Épisode 4: les tongs

© GETTY IMAGES

En 1962, la société brésilienne Alpargatas lançait un nouveau modèle de sandale bon marché, fabriquée en matière plastique et inspirée des antiques claquettes japonaises zôri: la Havaianas. Surnommée  » tongo » ou  » tong » entre-temps, elle est devenue un accessoire ubiquitaire des plages -et de tous les endroits où on aime pouvoir se promener pieds nus, sans pouvoir le faire. Car tel est le paradoxe de la tong: elle signale un désir de nudité impossible. Dans la plupart des cas, il faut bien le reconnaître, cette impossibilité repose sur la nécessité la plus bêta qui soit: celle du conflit existant entre la surface sur laquelle on marche et la solidité ou la sensibilité de la voûte plantaire. Sur la plage, l’usage de la tong est requis par le fait que le sable, malgré sa délicieuse mollesse et sa matière voluptueuse (ou irritante, selon les points de vue) de se glisser entre les orteils, est souvent plus chaud que les forges de l’enfer.

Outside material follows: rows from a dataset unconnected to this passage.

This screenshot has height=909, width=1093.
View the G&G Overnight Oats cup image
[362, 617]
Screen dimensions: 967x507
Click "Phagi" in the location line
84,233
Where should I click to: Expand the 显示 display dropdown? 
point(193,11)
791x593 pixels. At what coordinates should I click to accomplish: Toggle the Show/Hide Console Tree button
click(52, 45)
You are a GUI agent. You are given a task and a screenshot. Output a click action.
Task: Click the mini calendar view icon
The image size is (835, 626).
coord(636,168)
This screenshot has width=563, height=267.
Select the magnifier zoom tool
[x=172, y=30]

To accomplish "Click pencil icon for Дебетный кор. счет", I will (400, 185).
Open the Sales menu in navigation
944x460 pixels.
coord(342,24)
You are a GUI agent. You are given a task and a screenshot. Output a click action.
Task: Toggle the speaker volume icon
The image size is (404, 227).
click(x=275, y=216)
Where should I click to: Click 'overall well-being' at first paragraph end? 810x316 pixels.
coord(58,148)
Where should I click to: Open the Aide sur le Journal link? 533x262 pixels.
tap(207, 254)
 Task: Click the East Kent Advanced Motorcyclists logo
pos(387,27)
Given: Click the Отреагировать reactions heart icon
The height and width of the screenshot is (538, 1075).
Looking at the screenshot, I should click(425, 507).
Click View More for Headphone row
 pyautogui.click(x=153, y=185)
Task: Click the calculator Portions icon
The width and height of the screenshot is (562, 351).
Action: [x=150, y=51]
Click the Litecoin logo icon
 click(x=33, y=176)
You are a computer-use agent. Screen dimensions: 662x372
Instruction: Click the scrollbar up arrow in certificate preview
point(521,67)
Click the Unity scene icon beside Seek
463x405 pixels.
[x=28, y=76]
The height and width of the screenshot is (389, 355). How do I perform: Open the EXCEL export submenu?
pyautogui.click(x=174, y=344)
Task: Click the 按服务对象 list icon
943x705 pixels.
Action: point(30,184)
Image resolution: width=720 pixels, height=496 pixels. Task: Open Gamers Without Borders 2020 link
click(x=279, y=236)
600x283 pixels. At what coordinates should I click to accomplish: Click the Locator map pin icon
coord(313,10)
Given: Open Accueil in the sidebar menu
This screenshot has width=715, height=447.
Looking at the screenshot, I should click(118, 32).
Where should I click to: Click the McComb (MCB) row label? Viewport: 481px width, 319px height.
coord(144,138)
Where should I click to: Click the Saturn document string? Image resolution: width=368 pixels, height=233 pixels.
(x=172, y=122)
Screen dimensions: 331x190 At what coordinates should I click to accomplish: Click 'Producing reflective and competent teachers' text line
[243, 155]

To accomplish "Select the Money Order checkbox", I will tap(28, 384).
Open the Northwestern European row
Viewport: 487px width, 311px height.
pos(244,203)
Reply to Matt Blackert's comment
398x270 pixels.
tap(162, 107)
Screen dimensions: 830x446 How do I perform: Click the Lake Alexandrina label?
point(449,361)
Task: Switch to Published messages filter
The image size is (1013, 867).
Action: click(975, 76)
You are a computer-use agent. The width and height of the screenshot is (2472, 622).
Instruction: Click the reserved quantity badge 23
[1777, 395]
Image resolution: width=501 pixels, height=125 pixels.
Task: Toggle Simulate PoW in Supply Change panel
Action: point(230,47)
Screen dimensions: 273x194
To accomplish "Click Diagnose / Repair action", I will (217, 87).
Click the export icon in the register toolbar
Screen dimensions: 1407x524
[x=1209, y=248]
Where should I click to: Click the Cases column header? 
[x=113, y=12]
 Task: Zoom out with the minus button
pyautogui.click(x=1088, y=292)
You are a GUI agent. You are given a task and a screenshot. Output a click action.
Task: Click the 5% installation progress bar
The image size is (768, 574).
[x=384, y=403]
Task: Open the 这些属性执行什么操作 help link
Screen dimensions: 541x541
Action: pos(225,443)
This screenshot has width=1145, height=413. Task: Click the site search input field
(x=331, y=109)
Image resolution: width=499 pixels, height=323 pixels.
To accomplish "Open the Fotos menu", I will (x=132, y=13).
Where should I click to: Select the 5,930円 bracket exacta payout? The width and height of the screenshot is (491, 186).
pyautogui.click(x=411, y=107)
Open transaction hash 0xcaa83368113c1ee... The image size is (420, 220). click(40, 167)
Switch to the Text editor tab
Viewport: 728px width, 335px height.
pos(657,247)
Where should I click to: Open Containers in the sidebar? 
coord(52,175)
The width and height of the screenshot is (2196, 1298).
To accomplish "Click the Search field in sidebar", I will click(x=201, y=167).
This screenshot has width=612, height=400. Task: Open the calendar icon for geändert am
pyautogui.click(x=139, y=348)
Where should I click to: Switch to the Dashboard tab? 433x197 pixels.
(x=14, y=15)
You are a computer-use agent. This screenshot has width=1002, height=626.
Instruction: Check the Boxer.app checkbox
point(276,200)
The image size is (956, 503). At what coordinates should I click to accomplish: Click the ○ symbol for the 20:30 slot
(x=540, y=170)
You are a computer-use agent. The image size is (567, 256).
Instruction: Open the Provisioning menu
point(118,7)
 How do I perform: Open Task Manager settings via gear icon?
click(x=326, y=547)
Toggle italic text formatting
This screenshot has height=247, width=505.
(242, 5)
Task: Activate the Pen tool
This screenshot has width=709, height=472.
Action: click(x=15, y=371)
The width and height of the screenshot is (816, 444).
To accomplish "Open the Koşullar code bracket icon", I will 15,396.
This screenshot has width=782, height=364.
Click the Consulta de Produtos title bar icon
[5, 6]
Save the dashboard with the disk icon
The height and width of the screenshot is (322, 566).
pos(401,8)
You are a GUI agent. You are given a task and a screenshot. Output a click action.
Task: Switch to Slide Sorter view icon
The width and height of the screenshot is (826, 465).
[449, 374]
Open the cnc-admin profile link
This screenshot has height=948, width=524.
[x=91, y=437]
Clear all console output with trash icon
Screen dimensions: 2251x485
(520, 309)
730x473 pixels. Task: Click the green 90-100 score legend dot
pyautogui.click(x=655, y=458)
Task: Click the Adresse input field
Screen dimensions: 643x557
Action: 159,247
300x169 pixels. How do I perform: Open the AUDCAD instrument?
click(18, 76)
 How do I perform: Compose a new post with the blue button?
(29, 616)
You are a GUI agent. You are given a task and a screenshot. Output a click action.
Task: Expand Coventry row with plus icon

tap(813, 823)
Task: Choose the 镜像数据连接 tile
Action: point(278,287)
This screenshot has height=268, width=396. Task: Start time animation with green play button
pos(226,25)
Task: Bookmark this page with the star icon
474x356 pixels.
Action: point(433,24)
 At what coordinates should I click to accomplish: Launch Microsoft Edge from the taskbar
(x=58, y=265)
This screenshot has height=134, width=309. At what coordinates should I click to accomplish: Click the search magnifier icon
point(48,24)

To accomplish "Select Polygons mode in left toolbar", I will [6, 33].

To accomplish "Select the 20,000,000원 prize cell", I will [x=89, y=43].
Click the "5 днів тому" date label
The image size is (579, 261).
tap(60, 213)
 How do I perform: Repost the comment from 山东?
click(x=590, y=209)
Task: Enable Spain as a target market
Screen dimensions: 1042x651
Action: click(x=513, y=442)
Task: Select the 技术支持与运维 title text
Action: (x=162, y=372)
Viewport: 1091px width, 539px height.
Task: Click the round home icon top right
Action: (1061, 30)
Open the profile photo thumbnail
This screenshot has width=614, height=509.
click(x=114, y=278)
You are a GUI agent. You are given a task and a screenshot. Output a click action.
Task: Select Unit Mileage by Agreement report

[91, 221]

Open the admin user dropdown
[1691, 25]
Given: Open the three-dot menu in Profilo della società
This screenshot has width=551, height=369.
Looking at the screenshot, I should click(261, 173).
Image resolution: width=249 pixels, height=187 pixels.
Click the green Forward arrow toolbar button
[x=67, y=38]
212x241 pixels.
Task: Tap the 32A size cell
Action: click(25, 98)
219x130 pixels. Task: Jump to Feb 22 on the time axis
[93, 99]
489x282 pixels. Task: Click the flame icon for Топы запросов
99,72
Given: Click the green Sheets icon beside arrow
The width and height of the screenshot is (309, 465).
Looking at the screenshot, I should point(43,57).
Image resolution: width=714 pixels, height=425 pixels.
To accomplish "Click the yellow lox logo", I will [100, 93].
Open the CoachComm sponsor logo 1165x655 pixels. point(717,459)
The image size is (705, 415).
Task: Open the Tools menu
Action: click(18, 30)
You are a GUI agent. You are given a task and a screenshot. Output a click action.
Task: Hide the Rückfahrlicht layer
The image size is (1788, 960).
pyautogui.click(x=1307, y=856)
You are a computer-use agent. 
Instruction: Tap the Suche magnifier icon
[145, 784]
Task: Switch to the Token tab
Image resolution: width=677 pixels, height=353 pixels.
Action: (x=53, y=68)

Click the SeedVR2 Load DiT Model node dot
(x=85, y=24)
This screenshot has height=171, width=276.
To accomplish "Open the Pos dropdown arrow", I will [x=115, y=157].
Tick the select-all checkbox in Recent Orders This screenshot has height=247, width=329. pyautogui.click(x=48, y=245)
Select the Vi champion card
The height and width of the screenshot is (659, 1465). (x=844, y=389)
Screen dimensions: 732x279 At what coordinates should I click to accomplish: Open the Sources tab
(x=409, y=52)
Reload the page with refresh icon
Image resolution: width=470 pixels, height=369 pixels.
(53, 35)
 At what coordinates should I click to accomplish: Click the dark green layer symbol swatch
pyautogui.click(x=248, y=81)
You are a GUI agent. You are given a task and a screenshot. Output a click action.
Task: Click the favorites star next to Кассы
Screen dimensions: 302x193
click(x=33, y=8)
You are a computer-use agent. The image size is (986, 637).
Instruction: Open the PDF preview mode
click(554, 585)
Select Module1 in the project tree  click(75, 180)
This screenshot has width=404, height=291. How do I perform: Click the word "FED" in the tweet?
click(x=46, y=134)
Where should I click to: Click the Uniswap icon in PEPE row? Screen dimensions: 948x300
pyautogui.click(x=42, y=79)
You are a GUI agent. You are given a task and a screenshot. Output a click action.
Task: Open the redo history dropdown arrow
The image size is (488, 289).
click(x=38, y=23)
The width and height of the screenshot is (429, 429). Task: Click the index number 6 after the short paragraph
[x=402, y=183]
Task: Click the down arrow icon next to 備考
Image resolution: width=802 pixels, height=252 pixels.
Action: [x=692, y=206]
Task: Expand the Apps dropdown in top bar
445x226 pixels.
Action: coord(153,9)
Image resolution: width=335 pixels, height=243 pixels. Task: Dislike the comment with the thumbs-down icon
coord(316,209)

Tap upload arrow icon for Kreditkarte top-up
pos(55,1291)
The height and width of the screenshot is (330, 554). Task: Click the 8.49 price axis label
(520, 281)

Le délice qu’il y aurait à y enfoncer les pieds s’y transforme en une espèce tout spécialement tordue de supplice, dont on ne peut se soustraire qu’en se ruant à l’eau, en se réfugiant sur une serviette ou, mieux, en se munissant de tongs. Mais ce qui sauve ne fait pas que témoigner du fait que les êtres humains ne sont pas vraiment à leur place sur une plage écrasée par les rayons du soleil. Cela témoigne aussi du fait que, le plus souvent, notre expérience du monde n’est jamais directe -qu’elle réclame une médiation, un outil, un instrument, pour pouvoir être éprouvée. Une telle médiation, cependant, s’avère tout autant constituer une source de frustration par rapport à la possibilité de l’immédiateté de la sensation ou de la perception, qu’un dispositif de déformation. La plage que l’on sent sous la tong qui nous en protège, si elle préserve ses qualités de mouvement, de souplesse et même, dans une certaine mesure, de chaleur, en perd la nuance ou la finesse. Ce qui nous permet de vivre la plage est aussi ce qui nous fait la rater.

Chaque semaine, le pop philosophe Laurent de Sutter arpente le bord de mer et dissèque les objets indispensables des vacances.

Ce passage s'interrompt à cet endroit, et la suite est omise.